Also in the reproductive health care context, forced sterilization has been found to constitute torture.51 The UN Committee on the Elimination of Discrimination Against Women (CEDAW Committee), for example, has noted that decisions about one’s body and reproductive capacity are essential to being able to live the life one chooses, and depriving a woman of these capacities strips her of essential dignity.52 And again, it is no coincidence that discriminated against populations, such as the Roma in Slovakia and the indigenous women in Peru, who are already treated by society as less than fully human, can end up being targeted for sterilization by the health system.
Denial of access to treatment can also deny women of fundamental choices over their lives and has been found to constitute torture when such denial produces severe pain and suffering. For example, in the case of KL v. Peru, a young Peruvian girl was forced to carry an anencephalic fetus to term because of the interpretation of restrictive abortion laws.53 After giving birth to a baby that had no brain, KL was forced to breastfeed the baby during the four days it lived. KL was later diagnosed with severe depression that required psychiatric treatment.54 The UN Human Rights Committee found that Peru had subjected KL to “cruel and inhuman treatment” and reasoned that in preventing KL from having a therapeutic abortion, KL’s severe suffering was entirely foreseeable.55
Denial of care can be direct, as in the case of KL, where it emerged as an open conflict between her petition and the decision of the hospital. But denial of care that rises to the level of “inhuman and degrading treatment” can also be achieved through laws, policies, and regulations in which there may be no open conflict between the patient and facility. For example, the denial of access to pain relief, if it causes severe pain and suffering, can be considered “cruel, inhuman or degrading treatment” under international law.56 But there is a gap between international norms and national regulations, as well as between public and political attitudes. That millions of people around the world continue to die of cancer and HIV/AIDS and other conditions, in excruciating pain every year, is related to how we understand the cause of that suffering and the state’s responsibility for taking measures to redress it.

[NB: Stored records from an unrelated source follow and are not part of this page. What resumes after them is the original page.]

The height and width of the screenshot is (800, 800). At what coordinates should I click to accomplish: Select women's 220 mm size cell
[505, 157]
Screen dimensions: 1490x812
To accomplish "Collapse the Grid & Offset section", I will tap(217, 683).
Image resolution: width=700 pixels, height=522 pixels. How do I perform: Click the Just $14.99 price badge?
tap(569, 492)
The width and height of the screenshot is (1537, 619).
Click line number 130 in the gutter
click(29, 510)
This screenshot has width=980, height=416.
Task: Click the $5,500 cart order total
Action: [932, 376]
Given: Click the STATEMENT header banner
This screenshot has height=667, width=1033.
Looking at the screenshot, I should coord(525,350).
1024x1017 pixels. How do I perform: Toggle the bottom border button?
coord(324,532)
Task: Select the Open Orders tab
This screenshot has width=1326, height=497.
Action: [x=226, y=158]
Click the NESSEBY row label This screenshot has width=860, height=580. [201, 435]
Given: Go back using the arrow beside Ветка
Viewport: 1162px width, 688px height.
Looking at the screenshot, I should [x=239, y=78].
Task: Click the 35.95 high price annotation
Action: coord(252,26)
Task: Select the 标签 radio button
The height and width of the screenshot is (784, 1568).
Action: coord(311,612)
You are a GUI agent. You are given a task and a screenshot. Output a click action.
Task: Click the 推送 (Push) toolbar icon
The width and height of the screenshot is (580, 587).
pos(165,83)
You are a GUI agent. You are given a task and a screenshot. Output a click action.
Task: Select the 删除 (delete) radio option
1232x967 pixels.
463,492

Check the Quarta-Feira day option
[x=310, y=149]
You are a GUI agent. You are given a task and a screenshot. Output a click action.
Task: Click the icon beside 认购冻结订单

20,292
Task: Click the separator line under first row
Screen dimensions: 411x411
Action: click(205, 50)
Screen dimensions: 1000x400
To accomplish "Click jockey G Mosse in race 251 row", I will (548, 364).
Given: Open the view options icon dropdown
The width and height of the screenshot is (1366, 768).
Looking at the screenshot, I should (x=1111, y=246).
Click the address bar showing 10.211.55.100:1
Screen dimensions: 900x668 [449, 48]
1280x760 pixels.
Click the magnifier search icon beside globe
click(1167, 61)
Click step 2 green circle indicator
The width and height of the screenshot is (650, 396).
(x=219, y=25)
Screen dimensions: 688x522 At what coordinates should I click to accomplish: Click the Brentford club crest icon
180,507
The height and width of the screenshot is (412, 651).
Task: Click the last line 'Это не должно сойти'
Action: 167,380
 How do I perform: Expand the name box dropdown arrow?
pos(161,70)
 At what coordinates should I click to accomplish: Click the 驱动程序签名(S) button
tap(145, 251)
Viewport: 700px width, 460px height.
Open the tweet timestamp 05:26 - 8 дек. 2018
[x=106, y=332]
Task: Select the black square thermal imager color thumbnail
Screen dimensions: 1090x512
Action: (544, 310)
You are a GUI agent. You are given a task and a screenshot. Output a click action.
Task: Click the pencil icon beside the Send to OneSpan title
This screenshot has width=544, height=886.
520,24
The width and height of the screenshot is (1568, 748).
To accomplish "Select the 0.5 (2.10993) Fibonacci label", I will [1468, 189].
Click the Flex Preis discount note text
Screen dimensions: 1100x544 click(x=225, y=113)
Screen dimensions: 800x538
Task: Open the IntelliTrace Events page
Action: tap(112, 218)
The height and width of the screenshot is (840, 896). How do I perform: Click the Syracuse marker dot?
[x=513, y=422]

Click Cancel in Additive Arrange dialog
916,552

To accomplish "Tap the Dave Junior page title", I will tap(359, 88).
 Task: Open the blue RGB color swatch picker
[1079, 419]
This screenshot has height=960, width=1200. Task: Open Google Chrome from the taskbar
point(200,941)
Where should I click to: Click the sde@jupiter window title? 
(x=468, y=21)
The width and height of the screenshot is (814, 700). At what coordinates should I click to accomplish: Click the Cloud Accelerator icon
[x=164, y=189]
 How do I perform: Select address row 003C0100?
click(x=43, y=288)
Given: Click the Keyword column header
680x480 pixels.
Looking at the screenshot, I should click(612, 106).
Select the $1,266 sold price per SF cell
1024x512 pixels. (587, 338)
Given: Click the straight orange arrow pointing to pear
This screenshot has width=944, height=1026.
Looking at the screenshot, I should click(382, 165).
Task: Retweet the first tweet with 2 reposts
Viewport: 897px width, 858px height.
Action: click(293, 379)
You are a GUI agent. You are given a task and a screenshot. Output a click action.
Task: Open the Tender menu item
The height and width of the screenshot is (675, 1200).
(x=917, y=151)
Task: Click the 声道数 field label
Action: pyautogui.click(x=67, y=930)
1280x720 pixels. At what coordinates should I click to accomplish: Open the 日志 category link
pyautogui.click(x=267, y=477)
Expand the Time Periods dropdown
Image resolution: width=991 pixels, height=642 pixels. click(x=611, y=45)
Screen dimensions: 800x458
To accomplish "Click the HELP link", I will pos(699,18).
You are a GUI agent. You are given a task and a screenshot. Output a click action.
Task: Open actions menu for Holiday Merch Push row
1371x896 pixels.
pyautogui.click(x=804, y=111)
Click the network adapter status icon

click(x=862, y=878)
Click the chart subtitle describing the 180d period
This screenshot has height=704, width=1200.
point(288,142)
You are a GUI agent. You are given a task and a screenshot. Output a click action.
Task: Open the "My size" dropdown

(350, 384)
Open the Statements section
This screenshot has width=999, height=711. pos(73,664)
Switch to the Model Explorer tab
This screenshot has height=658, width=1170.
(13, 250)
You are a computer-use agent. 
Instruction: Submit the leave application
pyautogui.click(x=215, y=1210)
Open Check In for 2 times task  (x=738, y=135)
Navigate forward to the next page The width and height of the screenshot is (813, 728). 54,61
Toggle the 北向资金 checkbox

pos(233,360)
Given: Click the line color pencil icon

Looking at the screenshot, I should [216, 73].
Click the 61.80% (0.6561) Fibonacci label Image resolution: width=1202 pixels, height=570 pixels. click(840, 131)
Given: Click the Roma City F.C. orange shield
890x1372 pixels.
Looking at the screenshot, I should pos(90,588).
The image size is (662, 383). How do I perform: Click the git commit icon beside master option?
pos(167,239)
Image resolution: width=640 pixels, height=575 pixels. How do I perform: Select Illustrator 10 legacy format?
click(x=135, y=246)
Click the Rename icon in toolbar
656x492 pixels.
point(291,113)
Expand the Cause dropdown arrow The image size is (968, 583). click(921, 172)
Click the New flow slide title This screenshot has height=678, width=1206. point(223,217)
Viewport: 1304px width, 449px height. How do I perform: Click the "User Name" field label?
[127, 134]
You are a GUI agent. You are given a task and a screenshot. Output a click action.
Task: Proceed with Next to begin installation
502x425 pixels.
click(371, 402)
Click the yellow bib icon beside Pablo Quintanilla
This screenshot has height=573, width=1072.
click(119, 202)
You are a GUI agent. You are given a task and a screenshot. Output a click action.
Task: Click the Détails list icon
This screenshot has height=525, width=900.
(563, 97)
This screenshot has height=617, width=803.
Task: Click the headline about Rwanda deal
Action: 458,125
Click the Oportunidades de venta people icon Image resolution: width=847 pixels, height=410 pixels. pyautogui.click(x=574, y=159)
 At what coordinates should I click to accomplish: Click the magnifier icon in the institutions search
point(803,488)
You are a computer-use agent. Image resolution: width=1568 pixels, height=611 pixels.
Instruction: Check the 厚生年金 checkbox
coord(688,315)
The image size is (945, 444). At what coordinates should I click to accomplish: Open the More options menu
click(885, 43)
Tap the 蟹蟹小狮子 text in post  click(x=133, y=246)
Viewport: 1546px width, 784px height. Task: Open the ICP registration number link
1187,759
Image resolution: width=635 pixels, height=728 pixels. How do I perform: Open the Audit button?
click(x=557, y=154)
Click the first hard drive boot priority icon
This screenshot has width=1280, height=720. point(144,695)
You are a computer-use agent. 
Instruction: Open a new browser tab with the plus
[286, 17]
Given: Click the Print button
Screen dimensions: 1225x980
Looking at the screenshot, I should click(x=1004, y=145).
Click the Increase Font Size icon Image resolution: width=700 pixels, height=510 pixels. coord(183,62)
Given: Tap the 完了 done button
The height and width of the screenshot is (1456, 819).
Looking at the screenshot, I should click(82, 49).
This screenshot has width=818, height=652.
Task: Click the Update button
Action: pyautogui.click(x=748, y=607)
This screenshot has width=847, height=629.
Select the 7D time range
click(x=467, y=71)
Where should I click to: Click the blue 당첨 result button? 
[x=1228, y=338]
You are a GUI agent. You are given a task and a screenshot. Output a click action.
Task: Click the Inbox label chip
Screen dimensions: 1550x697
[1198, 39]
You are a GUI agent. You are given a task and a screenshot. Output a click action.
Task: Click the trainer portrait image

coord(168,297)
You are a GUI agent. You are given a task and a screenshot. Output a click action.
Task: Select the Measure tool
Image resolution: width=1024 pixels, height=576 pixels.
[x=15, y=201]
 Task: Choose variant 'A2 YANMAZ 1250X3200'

Let me give an example of what the denial of pain medication means to an individual person. When I was living in Peru I got to know Dolores, a young woman who lived in the Cono Norte section of Lima. Before any gentrification began, the Cono Norte was a large slum area far removed from the picturesque poverty that tourists like to snap photos of in rural villages. The area Dolores lived in was filled with bleak cement structures, half constructed and chaotically set out on unnamed, unpaved streets, made more gray by the perpetual foggy mist, or garrua,57 that blankets Lima. It was a long time after she got sick before we knew Dolores had cancer. She coughed, her throat hurt, her glands were swollen. She saw doctor after doctor but was unable to get an accurate diagnosis—the doctors took her money and prescribed ineffectual cough syrups and antibiotics, and when these failed to work they told her it was a manifestation of psychological repression. She was told she would be cured if she could only learn to voice her anger. It got worse, she lost her voice, and it hurt so much to swallow that she stopped eating solids. Finally, she was diagnosed with esophageal cancer. By this time, it had metastasized; chemotherapy was ineffective. But even when she knew that she was dying, the health system still failed to provide her with the pain medication that might have allowed her to die with some dignity.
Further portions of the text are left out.